-------- RECORDS SHOWN
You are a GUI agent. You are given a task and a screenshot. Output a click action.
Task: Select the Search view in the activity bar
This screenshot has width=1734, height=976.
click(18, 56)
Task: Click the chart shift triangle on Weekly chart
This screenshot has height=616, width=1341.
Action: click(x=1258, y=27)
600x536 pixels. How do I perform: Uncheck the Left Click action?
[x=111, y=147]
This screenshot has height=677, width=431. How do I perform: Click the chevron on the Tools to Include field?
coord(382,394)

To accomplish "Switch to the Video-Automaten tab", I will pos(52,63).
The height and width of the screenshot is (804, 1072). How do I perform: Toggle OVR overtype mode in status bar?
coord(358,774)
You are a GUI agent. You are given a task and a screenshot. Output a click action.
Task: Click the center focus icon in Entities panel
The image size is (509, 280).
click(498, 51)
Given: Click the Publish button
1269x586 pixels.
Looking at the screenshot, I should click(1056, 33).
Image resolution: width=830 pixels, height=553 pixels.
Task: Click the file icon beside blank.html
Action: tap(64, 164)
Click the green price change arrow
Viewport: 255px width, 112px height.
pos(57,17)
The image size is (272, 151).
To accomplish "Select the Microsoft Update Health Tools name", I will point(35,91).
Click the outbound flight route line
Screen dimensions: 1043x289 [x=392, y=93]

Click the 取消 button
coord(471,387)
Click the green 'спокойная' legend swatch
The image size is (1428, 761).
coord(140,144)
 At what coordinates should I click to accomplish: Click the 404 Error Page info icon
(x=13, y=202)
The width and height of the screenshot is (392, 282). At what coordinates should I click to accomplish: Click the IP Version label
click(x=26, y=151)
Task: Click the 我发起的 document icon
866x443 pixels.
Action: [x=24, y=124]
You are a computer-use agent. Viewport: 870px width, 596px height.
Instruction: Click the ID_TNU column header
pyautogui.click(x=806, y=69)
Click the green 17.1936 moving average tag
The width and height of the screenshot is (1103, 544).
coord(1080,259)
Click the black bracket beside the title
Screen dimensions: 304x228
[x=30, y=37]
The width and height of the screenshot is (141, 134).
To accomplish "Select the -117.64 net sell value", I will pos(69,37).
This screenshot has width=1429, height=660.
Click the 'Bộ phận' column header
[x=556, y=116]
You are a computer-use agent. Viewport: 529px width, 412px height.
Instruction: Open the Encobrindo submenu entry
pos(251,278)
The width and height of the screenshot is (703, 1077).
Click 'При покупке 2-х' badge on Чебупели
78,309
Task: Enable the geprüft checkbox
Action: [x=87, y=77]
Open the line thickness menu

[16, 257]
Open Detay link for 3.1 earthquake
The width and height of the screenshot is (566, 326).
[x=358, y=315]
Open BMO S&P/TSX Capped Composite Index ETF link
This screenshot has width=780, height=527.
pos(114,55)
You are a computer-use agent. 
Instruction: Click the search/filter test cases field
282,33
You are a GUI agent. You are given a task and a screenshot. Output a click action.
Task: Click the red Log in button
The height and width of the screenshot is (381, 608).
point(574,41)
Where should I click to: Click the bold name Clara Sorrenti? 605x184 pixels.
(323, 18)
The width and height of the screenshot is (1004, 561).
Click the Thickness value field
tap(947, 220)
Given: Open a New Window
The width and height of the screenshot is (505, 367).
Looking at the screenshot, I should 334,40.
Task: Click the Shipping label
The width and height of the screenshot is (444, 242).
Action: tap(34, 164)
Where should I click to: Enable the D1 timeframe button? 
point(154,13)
----------------
__YOUR GOAL__. Can you return every line in the records above that contains the string "point"? Case counts.

__OUTPUT FOR THIS EXERCISE__.
To accomplish "Select the Microsoft Update Health Tools name", I will point(35,91).
point(574,41)
point(154,13)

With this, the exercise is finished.